Problem requirements —
Reproduce exactly the run of lines that begins with the one containing "The image size is (1415, 904)." and ends with the last line of the records, omitting pictures.

[Pixel coordinate grounding data]
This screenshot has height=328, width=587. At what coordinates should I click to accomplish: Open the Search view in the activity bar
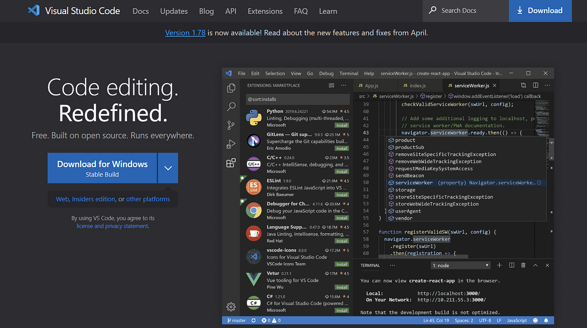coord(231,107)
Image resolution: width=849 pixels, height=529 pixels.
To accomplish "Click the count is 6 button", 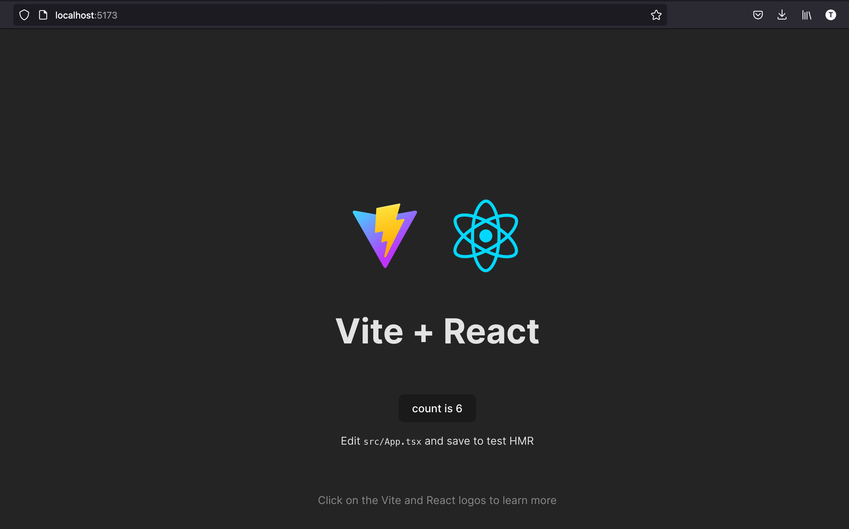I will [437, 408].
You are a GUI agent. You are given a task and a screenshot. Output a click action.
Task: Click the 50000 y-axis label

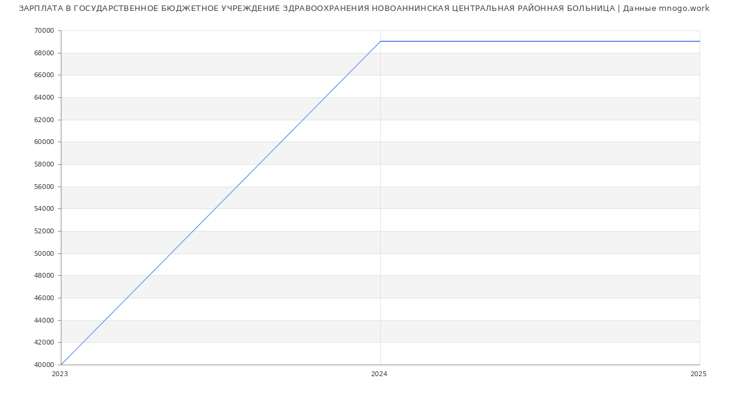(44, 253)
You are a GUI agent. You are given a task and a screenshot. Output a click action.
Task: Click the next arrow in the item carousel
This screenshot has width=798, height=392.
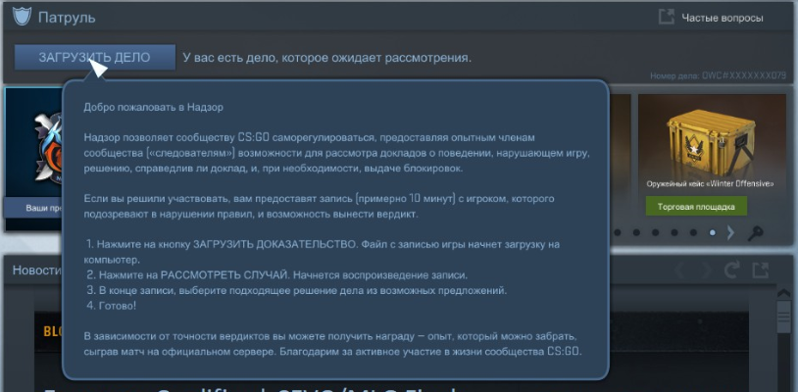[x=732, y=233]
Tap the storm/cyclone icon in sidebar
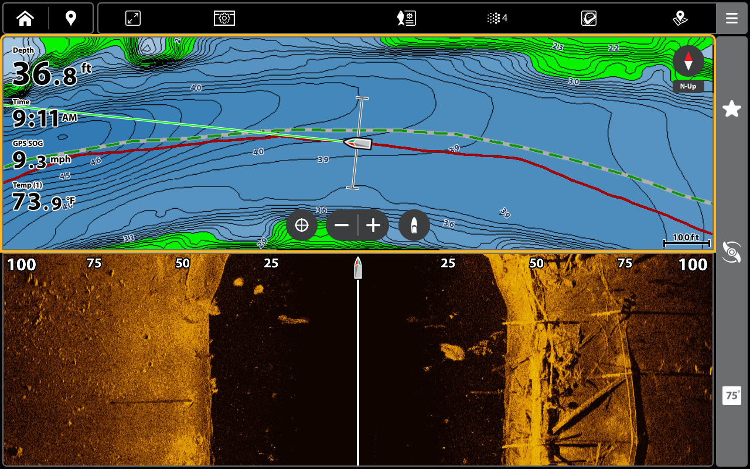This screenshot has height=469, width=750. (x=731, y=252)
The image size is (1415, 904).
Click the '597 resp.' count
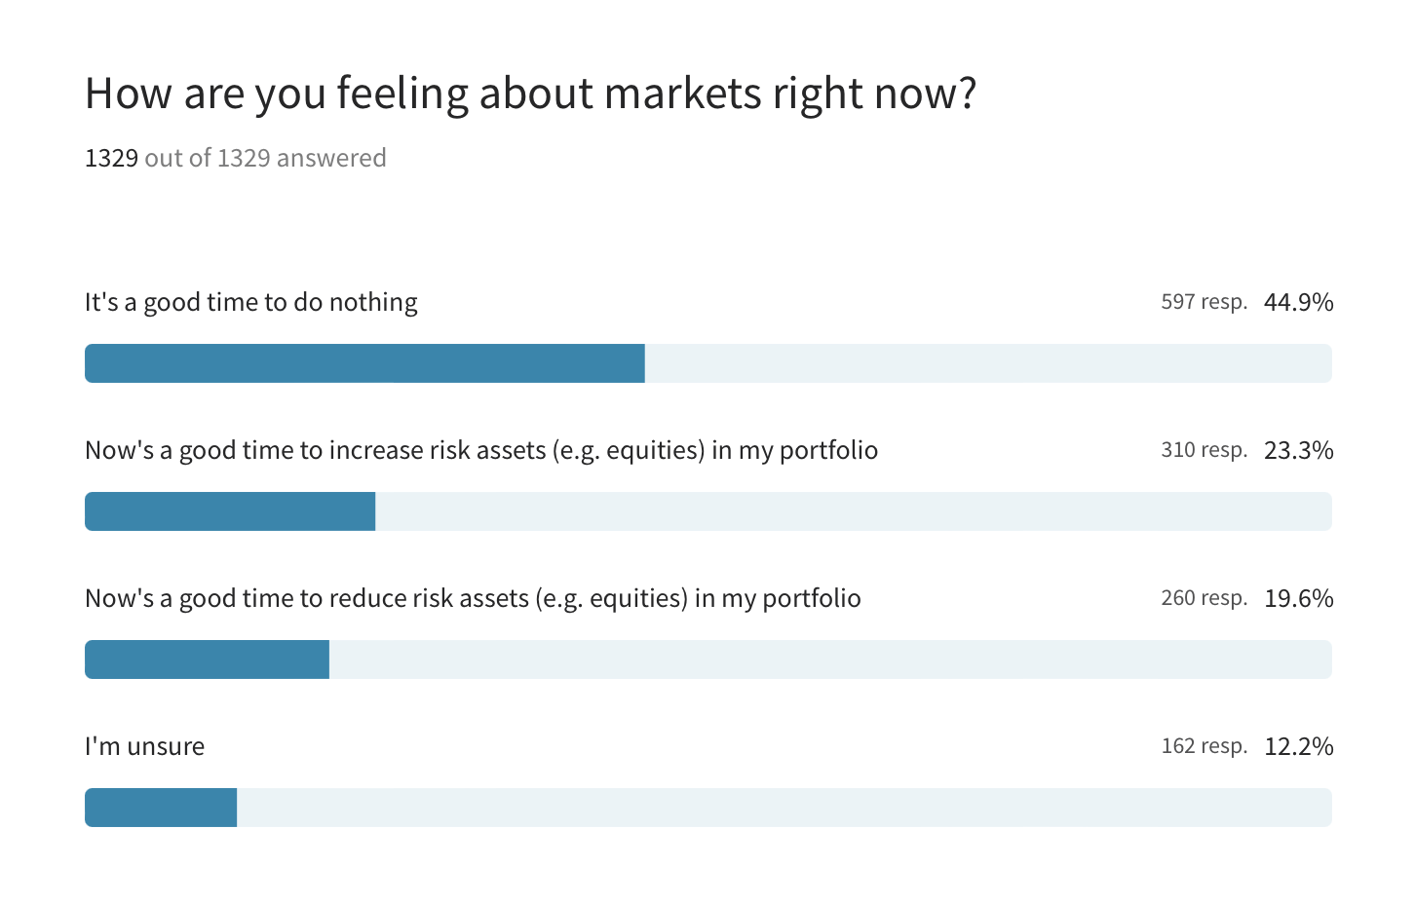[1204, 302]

Solution —
The image size is (1415, 904).
Click the '597 resp.' count
[1204, 302]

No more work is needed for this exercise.